■ WHAT THE TASK ASKS
Show every line of the data that includes the word "value".
◇ ◇ ◇ ◇
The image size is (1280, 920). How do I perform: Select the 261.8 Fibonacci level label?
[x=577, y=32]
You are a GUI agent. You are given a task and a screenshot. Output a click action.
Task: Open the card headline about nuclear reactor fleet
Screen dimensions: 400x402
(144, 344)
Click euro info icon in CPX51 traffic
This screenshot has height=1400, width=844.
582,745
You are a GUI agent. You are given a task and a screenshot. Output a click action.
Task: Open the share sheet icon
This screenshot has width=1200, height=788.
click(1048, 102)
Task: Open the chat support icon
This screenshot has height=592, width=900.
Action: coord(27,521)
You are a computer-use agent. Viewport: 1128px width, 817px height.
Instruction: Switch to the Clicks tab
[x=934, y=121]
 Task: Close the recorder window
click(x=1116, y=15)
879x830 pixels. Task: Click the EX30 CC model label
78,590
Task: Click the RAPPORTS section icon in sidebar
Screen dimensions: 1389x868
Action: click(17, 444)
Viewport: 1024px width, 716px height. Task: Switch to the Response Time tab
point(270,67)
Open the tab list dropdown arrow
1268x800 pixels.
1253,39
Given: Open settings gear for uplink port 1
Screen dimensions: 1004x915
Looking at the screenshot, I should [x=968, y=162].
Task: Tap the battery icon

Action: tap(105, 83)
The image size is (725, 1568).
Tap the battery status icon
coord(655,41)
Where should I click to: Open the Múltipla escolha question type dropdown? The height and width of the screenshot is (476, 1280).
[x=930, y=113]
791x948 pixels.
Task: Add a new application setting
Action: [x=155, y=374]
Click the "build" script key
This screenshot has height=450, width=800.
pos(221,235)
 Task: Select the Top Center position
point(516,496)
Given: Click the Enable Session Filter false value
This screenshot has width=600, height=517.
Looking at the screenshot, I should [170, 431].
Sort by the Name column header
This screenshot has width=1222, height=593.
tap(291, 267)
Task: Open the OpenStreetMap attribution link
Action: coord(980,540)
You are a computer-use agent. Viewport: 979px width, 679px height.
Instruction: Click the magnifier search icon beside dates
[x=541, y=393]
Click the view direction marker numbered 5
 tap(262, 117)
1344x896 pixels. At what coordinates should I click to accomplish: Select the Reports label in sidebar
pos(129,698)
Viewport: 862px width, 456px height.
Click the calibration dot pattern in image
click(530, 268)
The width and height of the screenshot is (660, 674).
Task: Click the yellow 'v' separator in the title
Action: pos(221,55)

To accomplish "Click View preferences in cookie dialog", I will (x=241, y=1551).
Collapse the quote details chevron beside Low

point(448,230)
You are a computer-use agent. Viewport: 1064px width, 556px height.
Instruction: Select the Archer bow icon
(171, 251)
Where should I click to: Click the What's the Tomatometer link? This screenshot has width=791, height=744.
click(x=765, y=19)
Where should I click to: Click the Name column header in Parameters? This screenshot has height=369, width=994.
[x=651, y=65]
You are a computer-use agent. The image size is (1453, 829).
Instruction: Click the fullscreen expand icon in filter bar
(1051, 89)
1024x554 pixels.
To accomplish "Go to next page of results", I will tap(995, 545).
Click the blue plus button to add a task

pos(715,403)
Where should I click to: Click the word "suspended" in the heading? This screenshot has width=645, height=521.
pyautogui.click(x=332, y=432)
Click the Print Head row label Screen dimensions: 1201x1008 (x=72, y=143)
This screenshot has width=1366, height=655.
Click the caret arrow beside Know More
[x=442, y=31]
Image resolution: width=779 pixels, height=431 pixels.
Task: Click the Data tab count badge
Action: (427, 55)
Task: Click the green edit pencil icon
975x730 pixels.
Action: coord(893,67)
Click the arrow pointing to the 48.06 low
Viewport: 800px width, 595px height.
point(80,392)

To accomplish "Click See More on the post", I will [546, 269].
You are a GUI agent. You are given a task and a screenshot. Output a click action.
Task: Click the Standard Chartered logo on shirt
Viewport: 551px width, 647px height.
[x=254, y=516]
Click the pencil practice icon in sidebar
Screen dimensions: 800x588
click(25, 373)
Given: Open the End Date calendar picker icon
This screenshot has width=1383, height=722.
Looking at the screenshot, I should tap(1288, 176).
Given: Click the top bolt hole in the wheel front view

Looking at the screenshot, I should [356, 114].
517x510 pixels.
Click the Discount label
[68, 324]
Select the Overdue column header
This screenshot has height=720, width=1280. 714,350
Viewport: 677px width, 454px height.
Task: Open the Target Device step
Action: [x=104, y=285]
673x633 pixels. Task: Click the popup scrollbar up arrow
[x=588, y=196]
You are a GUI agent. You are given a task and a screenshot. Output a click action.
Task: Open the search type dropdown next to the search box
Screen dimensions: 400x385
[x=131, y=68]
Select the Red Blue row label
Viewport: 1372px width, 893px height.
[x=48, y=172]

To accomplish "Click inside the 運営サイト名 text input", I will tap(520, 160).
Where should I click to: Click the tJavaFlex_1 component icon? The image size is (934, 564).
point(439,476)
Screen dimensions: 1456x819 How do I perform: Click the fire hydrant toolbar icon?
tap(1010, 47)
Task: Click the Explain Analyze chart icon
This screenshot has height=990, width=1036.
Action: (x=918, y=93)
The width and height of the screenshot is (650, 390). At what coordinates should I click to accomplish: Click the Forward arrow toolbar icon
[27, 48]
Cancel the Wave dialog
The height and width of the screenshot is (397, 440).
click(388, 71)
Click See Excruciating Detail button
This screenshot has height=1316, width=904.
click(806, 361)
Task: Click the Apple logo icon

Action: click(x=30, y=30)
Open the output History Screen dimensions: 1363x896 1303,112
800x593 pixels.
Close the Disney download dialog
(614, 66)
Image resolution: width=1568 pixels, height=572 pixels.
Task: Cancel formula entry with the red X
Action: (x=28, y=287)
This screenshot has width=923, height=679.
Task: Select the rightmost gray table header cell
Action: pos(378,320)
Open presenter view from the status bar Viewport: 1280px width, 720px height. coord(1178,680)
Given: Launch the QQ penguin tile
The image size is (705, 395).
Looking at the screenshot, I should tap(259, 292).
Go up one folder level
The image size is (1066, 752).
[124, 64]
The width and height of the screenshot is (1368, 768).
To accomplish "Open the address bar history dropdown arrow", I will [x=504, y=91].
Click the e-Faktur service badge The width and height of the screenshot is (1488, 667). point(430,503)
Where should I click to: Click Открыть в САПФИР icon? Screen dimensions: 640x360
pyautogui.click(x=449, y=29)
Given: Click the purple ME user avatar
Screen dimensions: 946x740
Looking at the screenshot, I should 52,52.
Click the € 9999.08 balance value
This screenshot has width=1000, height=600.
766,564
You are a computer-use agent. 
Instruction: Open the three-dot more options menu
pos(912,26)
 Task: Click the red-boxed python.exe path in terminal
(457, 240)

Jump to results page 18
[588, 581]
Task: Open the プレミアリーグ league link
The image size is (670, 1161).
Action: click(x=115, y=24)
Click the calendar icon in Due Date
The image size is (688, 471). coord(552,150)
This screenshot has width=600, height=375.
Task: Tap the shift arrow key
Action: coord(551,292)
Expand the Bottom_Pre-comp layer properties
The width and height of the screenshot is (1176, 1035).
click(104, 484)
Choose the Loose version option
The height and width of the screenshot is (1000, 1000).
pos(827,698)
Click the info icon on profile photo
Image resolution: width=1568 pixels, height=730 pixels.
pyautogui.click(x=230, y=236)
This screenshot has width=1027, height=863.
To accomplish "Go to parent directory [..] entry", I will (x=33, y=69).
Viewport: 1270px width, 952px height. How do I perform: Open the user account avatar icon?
◇ ◇ ◇ ◇
■ SOLUTION TO THIS TASK
Given: Click the Enable Session Filter false value
Click the € 9999.08 balance value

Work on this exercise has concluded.